**WORK ITEM**
Beneath this instruction is a block of data; output from it exactly the lines that run from the one containing "Where should I" through the one containing "Given: Open the Files folder section", inclusive.

....

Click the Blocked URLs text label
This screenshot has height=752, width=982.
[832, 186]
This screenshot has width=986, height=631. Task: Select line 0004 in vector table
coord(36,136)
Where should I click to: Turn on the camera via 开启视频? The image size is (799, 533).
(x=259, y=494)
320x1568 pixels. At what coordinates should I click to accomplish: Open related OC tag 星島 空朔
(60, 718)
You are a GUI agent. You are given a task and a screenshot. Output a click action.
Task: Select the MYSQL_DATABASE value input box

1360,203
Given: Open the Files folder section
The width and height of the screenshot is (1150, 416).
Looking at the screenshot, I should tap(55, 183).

....

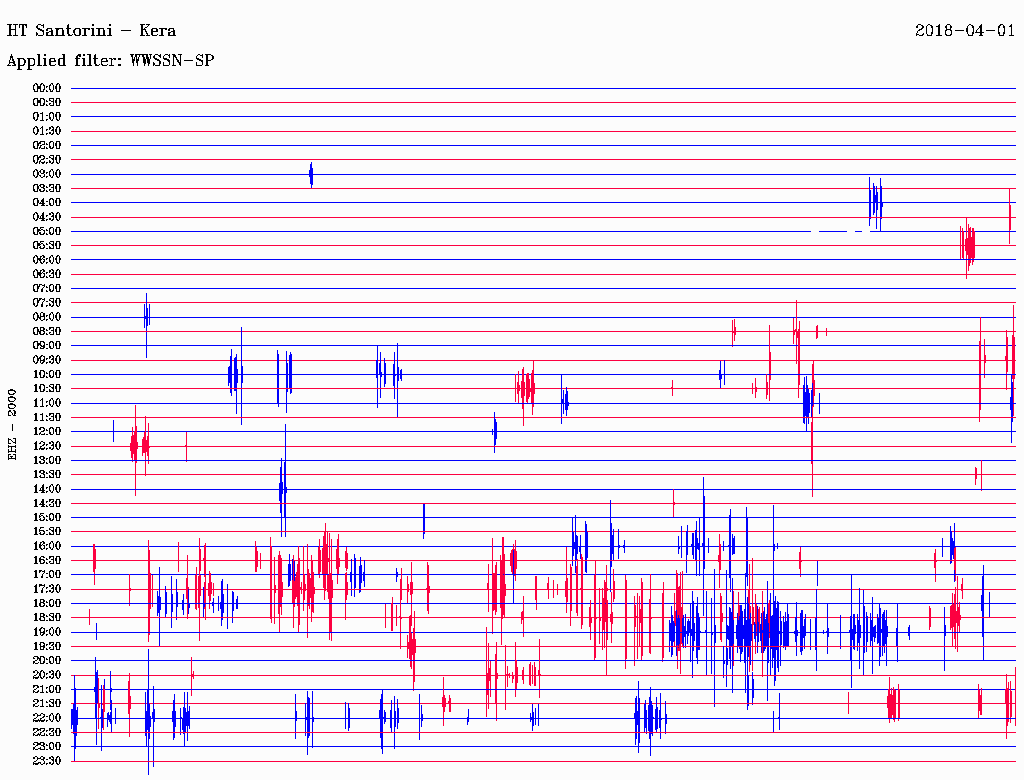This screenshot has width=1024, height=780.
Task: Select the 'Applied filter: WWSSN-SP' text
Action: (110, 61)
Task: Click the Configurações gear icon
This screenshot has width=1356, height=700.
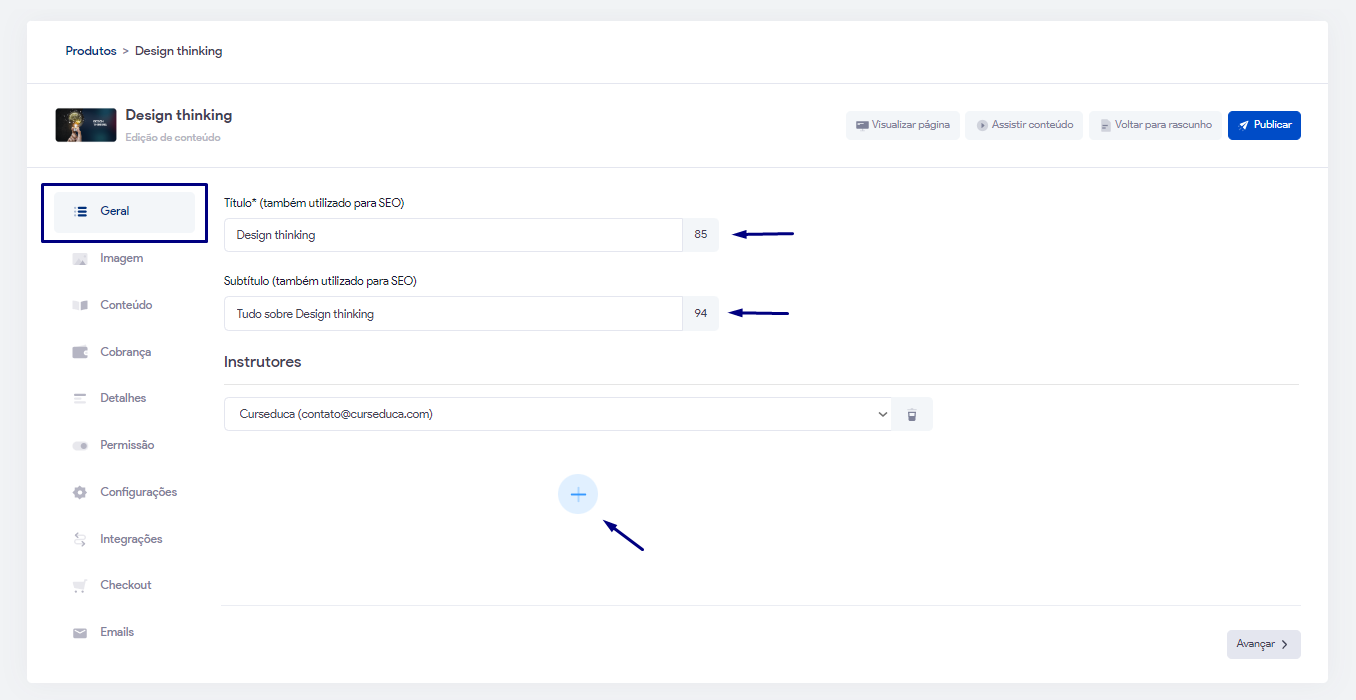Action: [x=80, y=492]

....

**SOLUTION TO THE PROBLEM**
Where should I click to: Turn on the camera via 开启视频? The image size is (799, 533).
(x=259, y=494)
320x1568 pixels. At what coordinates should I click to accomplish: Open related OC tag 星島 空朔
(60, 718)
You are a GUI agent. You are given a task and a screenshot. Output a click action.
Task: Select the MYSQL_DATABASE value input box

1360,203
Given: Open the Files folder section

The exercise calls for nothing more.